There is a town in California called Weed, and it’s everything you would expect a town called Weed to be. If you happen to be driving from the Bay Area to Everett, it’s a place you might stop for gas. If it’s the first time you’re making the drive and you’re not super familiar with the area, you might even be tempted to stay the night there.
Do not stay the night there.
My dad and stepmom, the first time they made the drive up to visit us in Washington, booked a room online at a place called something like the Village Inn. They rolled into town on fumes and pulled into the first gas station. At this point they’d been driving for a while and they were super cranky and argumentative. Nobody bickers like these two on a road trip, so I imagine tensions were already high.
Despite my dad’s assurance that he can find any place with nothing more than the north star, his trusty hounds, and an address, my stepmom opts to go into the gas station to ask where they might find the quaint, dog-friendly sleeping establishment(gas stations – and the old men sitting outside of them – used to be the real life equivalent to google maps).
She grabs a diet Coke and makes her way to the lady behind the counter. In classic small town summer fashion, the lady is wearing what could only be her daughter’s shorts and halter-top, as they are neither her size nor her age.
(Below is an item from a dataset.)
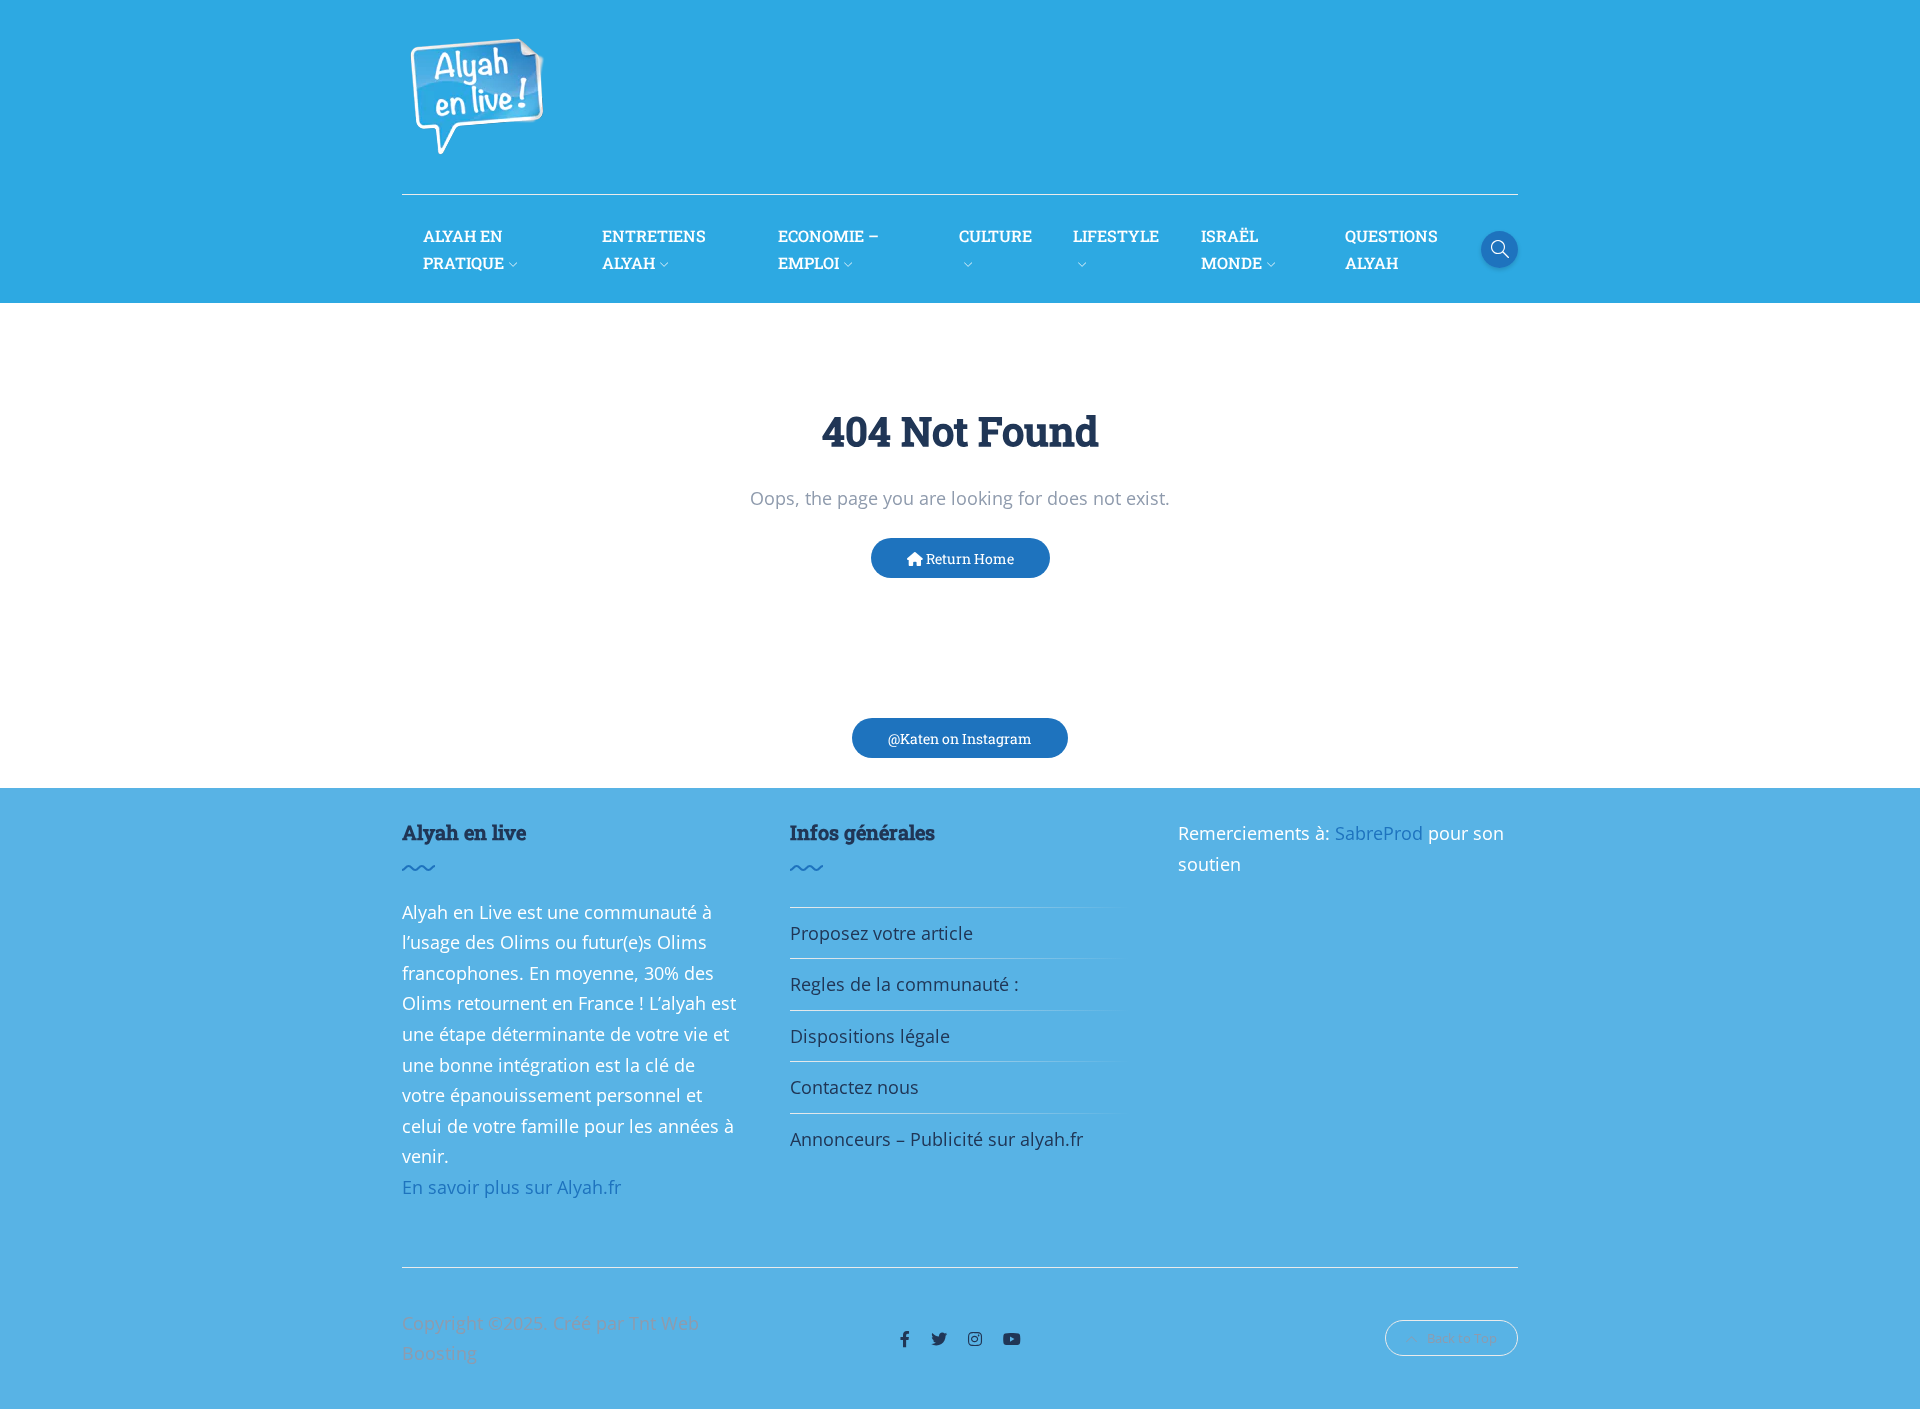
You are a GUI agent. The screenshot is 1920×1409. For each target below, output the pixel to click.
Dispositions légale (870, 1036)
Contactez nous (854, 1087)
“What’d you say it was called?” the lady asks.
“Man…that sure sounds familiar.” She furrows her brow and thinks real hard about it, tapping a long red nail on the counter.
“Do you think it’s close?” Stepmom asks, scanning the place for a map.
Gas Lady shakes her head. “I really couldn’t say. It sure does sound familiar, though. Maybe it’s over by the…no, that’s not it. You sure that’s what it’s called?”
My step-mom pulls her printed reservation out of her purse and hands it over. The lady shakes her head. “Yeah, that’s on this street alright. Wow, I couldn’t tell ya. Gotta be close though.”
Stepmom tucks the paper back away and pulls out her wallet. “Thanks. You got any Virginia Slims back there?”
Lady leans way back and looks behind the counter. “Nope. Sorry.”
“Capris?” Lady leans way back again to check out her stash.
“Nope. All out.” Stepmom sighs. “Just a pack of regular Camels, then.”
Lady leans way back again. Shakes her head. “Sorry, out of those too.”
“Seriously? What do you have?”
Lady leans back, one more time. “Marlboro, Marlboro Lights.”
My stepmother’s polite small falters. “That’s it?”
The lady double checks. “Yup.”
My stepmom, through gritted teeth at this point, orders, “Lights, please.”
She pays for the cigarettes and the gas and walks outside to where dad is waiting impatiently in the car wondering aloud what the hell took so long. Across the street, practically blotting out the setting sun, is a huge, red Village Inn sign. The lady must have seen that sign every day for however long she’d been selling two kinds of cigarettes at that gas station.
Don’t go to Weed, is what I’m saying. If you have to go to Weed, don’t go sober.
(Actually, rereading this, I can’t help but think my parents wandered into a Quentin Tarantino film and that lady was standing on the bleeding gas station attendant who was probably signalling for help under the counter.)